We went back and chilled for a while and then decided to see the movie Loving which is about an interracial couple who won the landmark case in the Supreme Court Loving v Virginia, in which the Virginia state laws prohibiting inter-racial marriage were deemed to be unconstitutional.

Under the sinister-sounding Racial Integrity Act of 1924, which sounds like something the Nazis would have dreamed up, a mixed couple named Richard and Mildred Loving, Richard being white and Mildred part black and part native American, had each been sentenced to a year. The prison sentence was suspended on condition that they agreed to be exiled from Virginia for 25 years.

Unbelievably, this happened as late as 1959, with the US Supreme Court striking down the Racial Integrity Act and all similar bans on ethnically mixed marriage only as recently as 1967. Such laws had still applied throughout the whole of the Old South at that time and had indeed been in force in the majority of American states in the early 1950s, that is to say, even well after the defeat of the Nazis.

The movie was really good. It was understated, very well written and well-acted. The actors who played the appropriately named Loving couple were especially good.

At ten the next morning Bill picked me up and we went to the public library so I could get some work done and he agreed to collect me again around lunch. I was feeling hungry by then, so we drove to get a snack, and then drove downtown and went to the Motown Museum. We were at the Detroit Institute of Arts a little after three. We saw the Diego Rivera murals and the famous Breughel wedding dance painting.

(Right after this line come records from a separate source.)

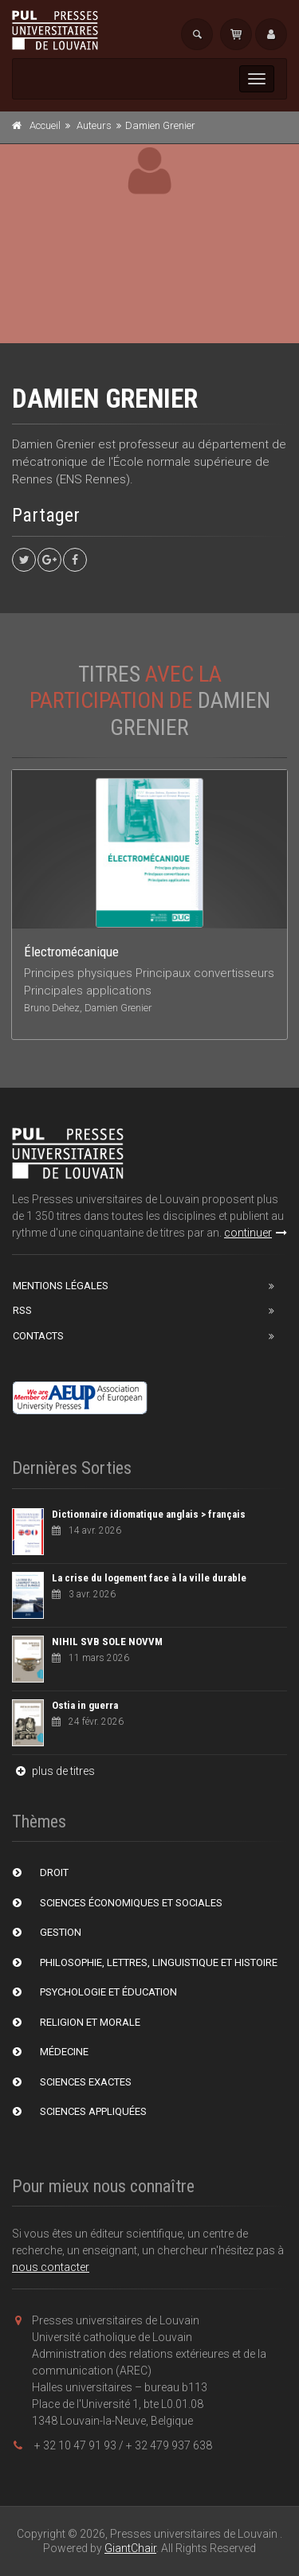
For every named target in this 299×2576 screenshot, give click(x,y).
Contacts (38, 1336)
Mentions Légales (60, 1286)
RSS (22, 1310)
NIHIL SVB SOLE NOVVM (107, 1642)
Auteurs (94, 125)
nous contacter (50, 2267)
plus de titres (53, 1771)
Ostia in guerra (85, 1705)
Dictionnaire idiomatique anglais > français (149, 1514)
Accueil (45, 125)
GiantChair (130, 2548)
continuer (255, 1232)
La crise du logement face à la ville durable (149, 1578)
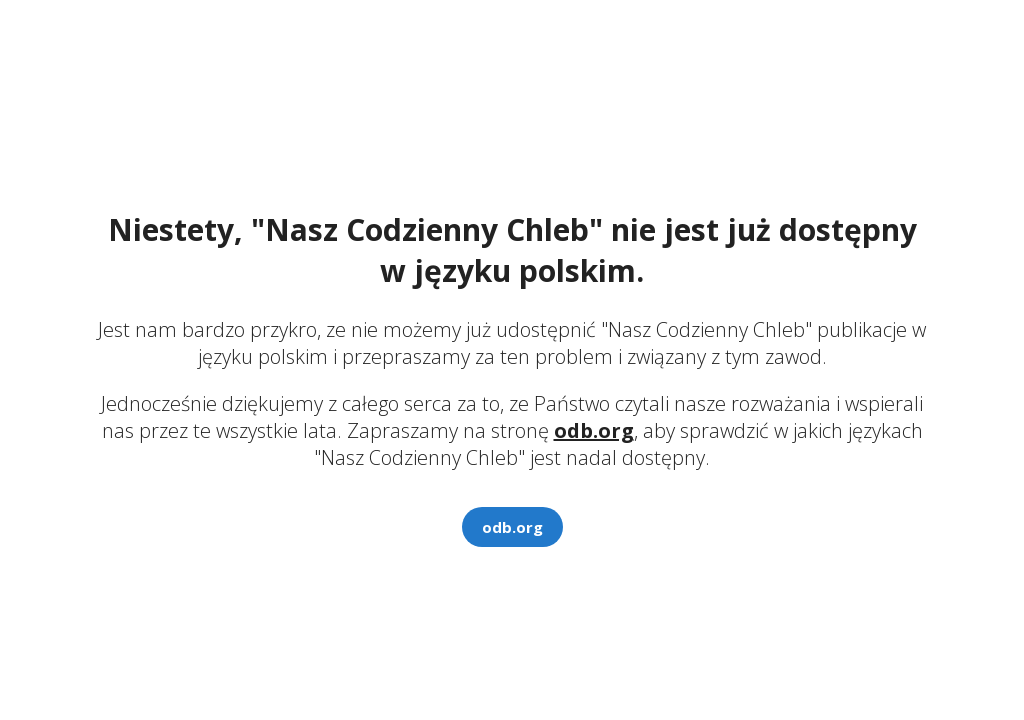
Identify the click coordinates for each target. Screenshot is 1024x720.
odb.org (594, 430)
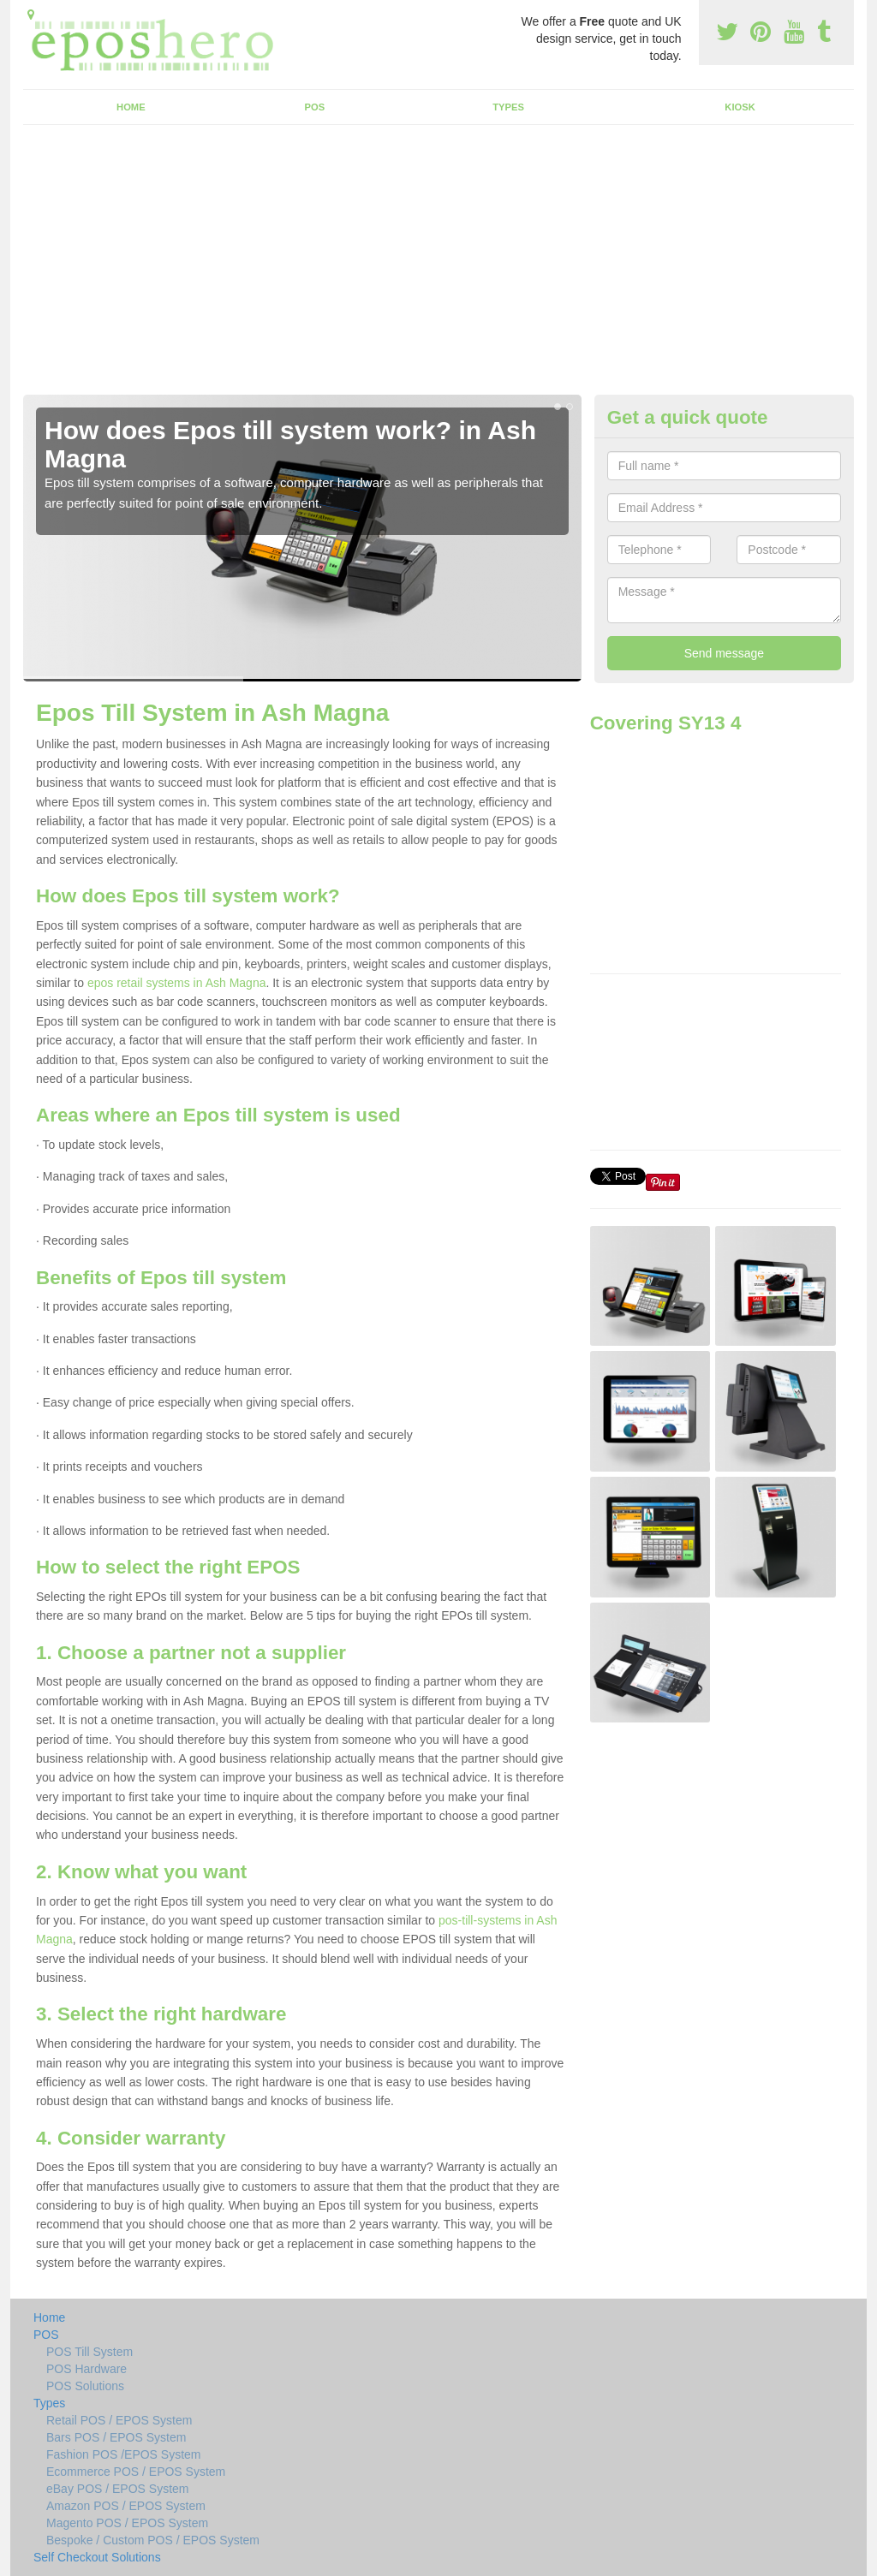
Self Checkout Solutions (97, 2557)
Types (508, 107)
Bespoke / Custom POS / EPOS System (153, 2540)
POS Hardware (86, 2369)
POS (315, 107)
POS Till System (89, 2352)
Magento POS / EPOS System (127, 2523)
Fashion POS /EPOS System (123, 2454)
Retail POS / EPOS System (119, 2420)
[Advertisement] (438, 266)
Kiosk (740, 107)
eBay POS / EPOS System (117, 2489)
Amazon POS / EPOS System (126, 2506)
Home (131, 107)
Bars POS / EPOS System (116, 2437)
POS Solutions (85, 2386)
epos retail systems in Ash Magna (176, 983)
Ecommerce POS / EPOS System (135, 2471)
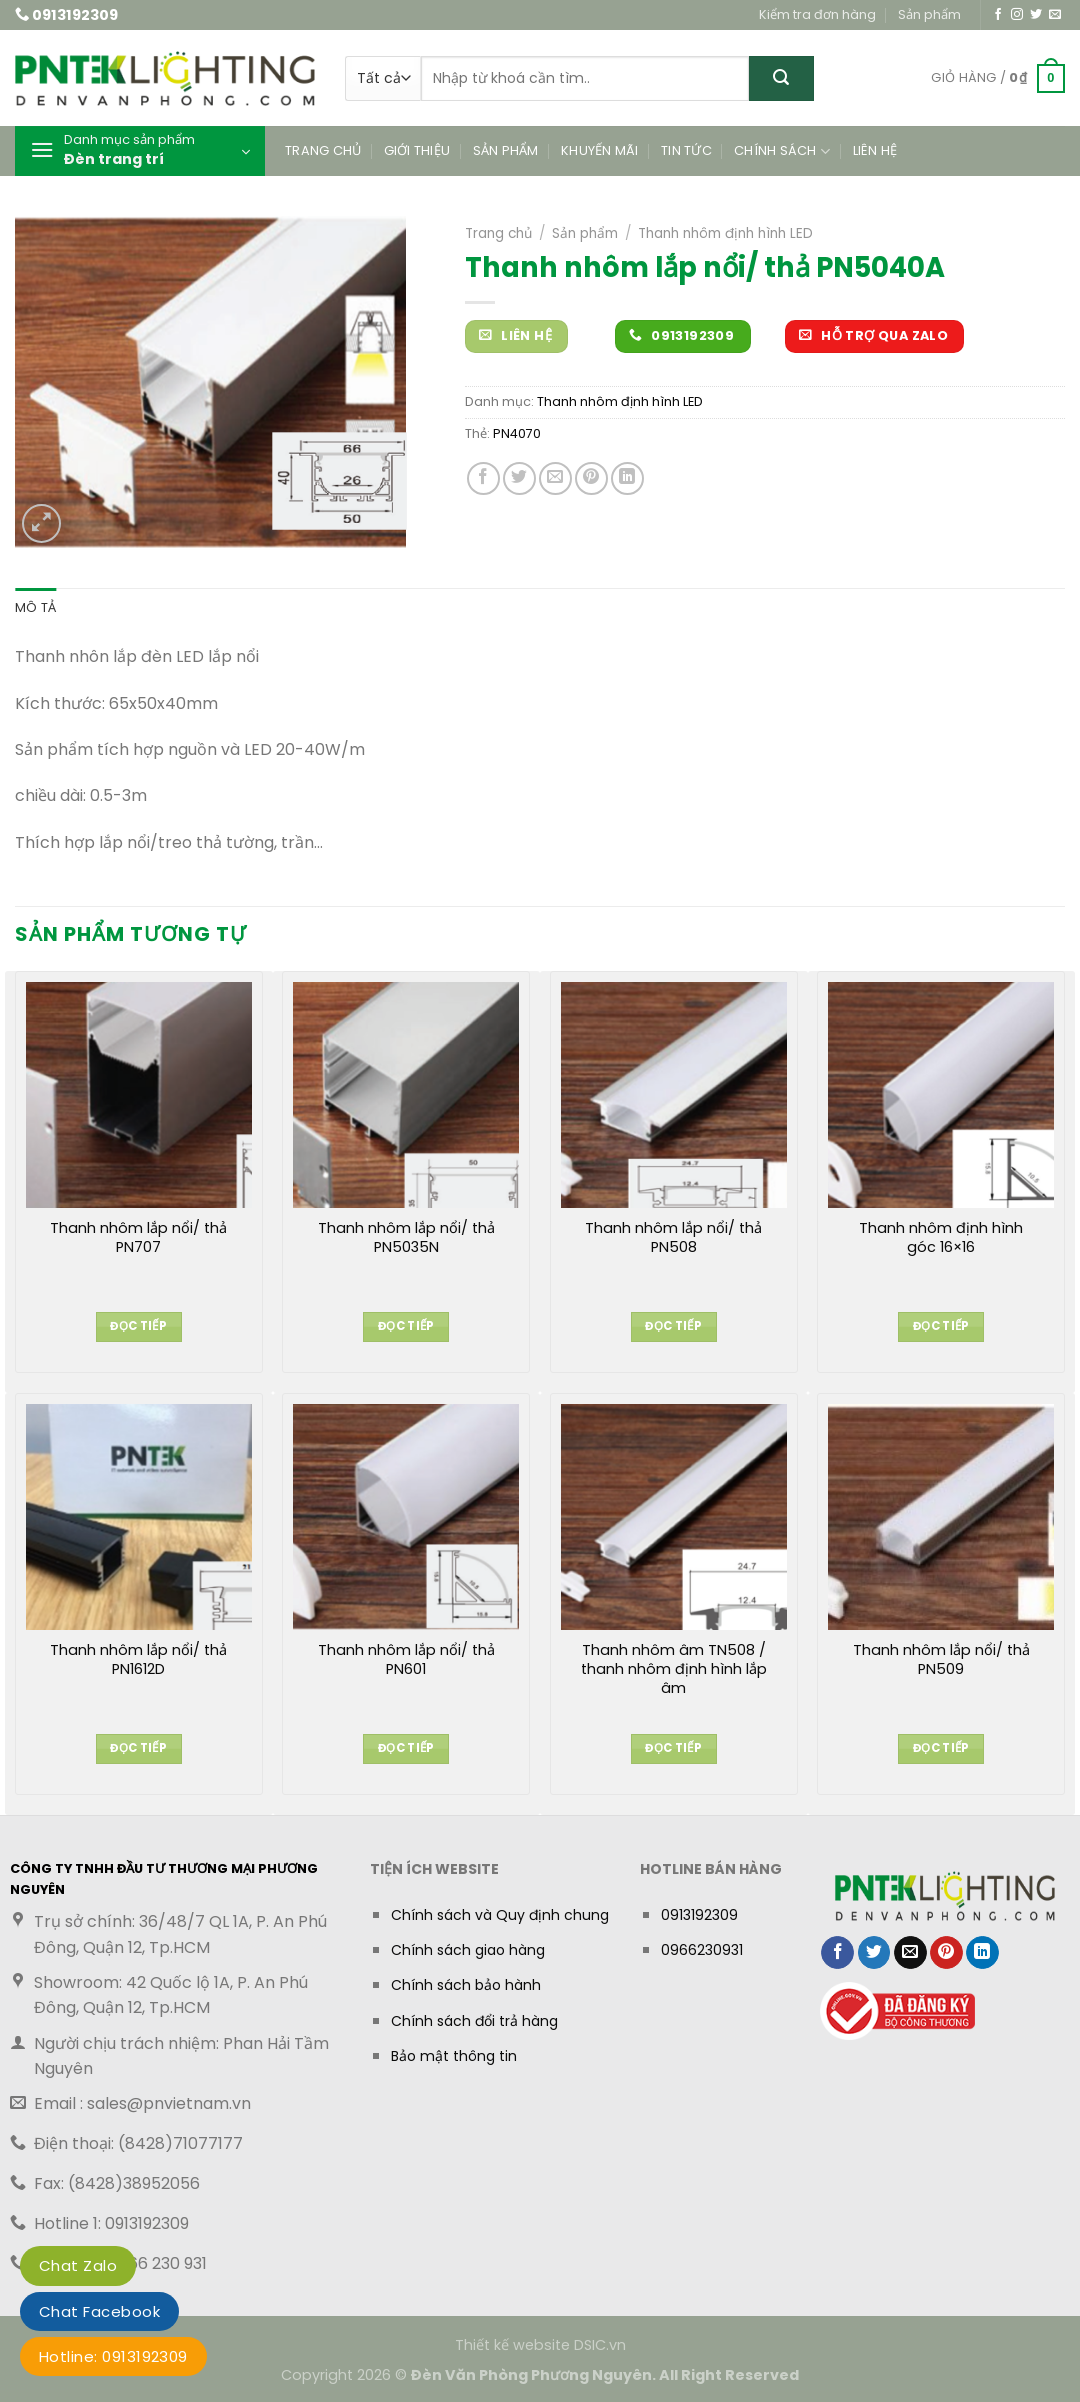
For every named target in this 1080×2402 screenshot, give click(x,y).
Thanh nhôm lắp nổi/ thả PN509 (941, 1660)
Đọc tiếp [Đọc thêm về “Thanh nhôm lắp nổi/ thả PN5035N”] (406, 1326)
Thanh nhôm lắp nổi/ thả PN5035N (406, 1238)
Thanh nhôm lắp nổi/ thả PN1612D (138, 1660)
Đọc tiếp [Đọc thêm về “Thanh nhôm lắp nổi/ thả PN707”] (138, 1326)
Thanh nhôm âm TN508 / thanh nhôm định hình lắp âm (674, 1669)
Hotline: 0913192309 (113, 2356)
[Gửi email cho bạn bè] (555, 478)
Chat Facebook (99, 2311)
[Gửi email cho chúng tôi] (1055, 15)
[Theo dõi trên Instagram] (1017, 15)
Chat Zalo (78, 2265)
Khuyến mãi (600, 150)
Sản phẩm (929, 14)
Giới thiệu (417, 150)
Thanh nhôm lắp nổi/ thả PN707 (138, 1238)
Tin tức (686, 150)
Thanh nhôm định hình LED (725, 233)
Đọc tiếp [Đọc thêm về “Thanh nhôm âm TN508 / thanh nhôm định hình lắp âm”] (673, 1748)
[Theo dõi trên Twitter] (1036, 15)
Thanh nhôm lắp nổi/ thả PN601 (406, 1660)
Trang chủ (323, 150)
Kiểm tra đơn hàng (817, 14)
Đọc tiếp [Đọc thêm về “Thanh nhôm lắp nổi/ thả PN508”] (673, 1326)
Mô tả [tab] (35, 607)
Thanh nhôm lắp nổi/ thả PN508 (673, 1238)
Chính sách (782, 151)
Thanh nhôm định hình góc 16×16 (941, 1238)
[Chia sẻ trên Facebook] (483, 478)
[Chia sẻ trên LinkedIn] (627, 478)
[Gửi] (781, 78)
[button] (998, 79)
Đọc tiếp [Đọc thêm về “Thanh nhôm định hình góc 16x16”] (941, 1326)
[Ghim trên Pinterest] (591, 478)
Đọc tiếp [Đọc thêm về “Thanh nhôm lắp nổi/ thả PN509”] (941, 1748)
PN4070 (517, 433)
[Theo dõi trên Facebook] (998, 15)
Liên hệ (875, 150)
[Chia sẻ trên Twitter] (519, 478)
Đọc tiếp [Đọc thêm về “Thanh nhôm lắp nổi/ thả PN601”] (406, 1748)
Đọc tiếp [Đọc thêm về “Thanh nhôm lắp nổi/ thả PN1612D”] (138, 1748)
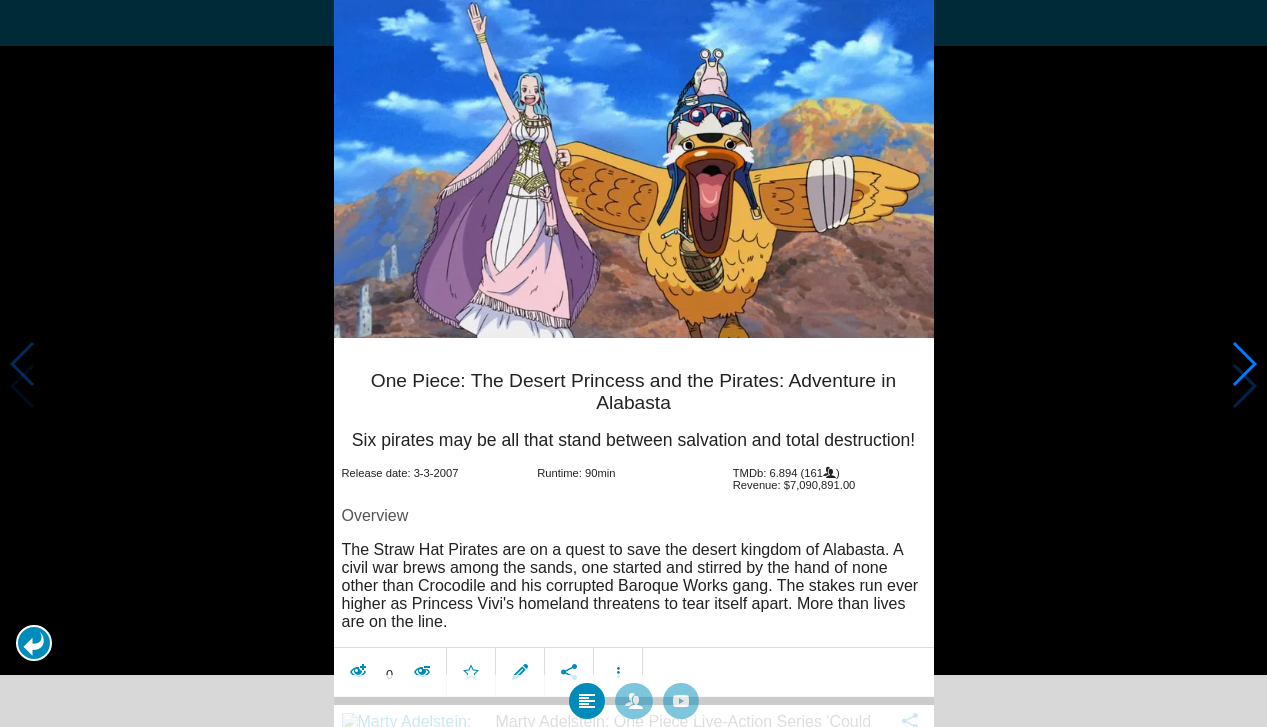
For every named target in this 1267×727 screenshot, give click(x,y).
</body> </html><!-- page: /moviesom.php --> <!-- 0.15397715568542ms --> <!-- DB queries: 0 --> (633, 363)
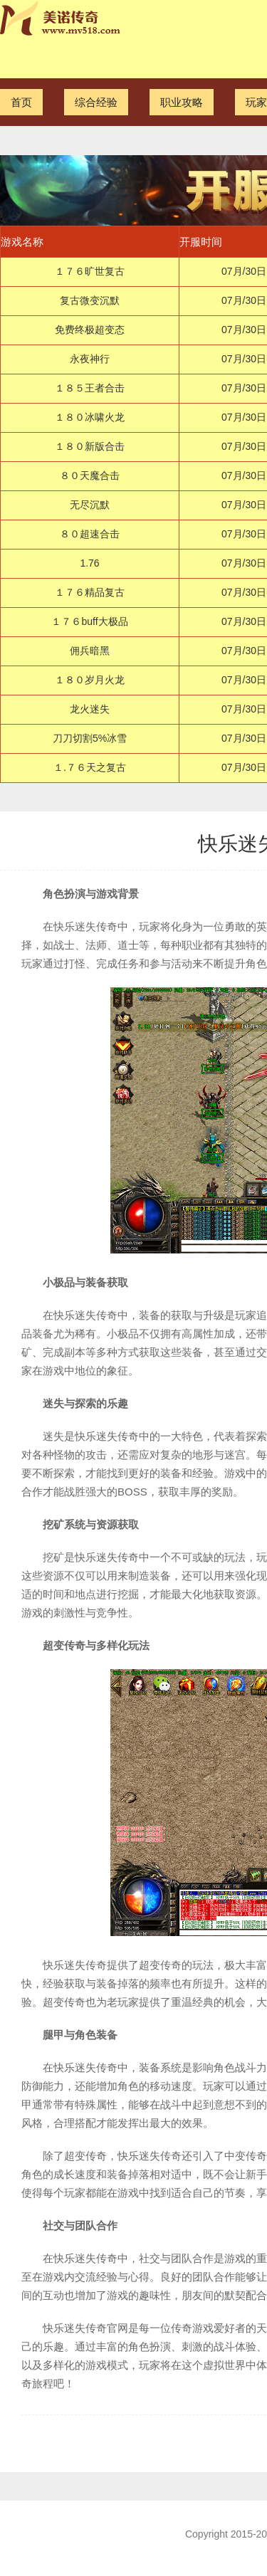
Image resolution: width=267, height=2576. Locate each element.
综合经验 (96, 102)
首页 (21, 102)
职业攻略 (181, 102)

We had pasta for dinner that night, it was great to have a decent home cooked meal.

At 8:30 we were at Jerry and Mary’s, friends of Bill’s who he wanted me to meet. We talked about Detroit and the election. We were there a couple of hours and then I went back to the hostel.

Bill and Diane were both teachers. At one point while I was in Detroit, Diane mentioned how wages for teachers had declined in real terms since the 1990s, and the profession now lagged behind comparably skilled occupations even when benefits such as somewhat longer holidays were taken into account.

There is a lot of serious discussion among town planners and urban designers about how best to handle the depopulation of the inner city: whether communities should be consolidated into certain areas, while others are bulldozed and turned into parks, rather than letting the inner suburbs become full of vacant lots in a snaggle-toothed sort of a way. Detroit hasn’t seen the last of urban renewal, it would seem.

After Detroit, we decided to see some more of Michigan. It was cool the next day, a cold, overcast semi-drizzly day when we set off. We were headed north via Flint, Michigan, another declining industrial town made famous in an early Mike Moore documentary, to the Straits of Mackinaw, the Upper Peninsula and the Canadian border at Sault Ste Marie, and then along the Lake Superior coast for a way, before returning down the west coast of the Lower Peninsula and back to Detroit.

We hit the road at ten-thirty. Our first stop on the intended circumnavigation of Michigan was a suburban McDonalds: we didn’t get very far on the first leg of the expedition!

In the McDonalds, we talked to a lovely old man named Larry, who was hard of hearing. I wanted to talk about the water situation in the nearby Michigan city of Flint and Larry was more than happy to tell me about it. He had his hand on my shoulder when he talked, and he had some interesting things to say.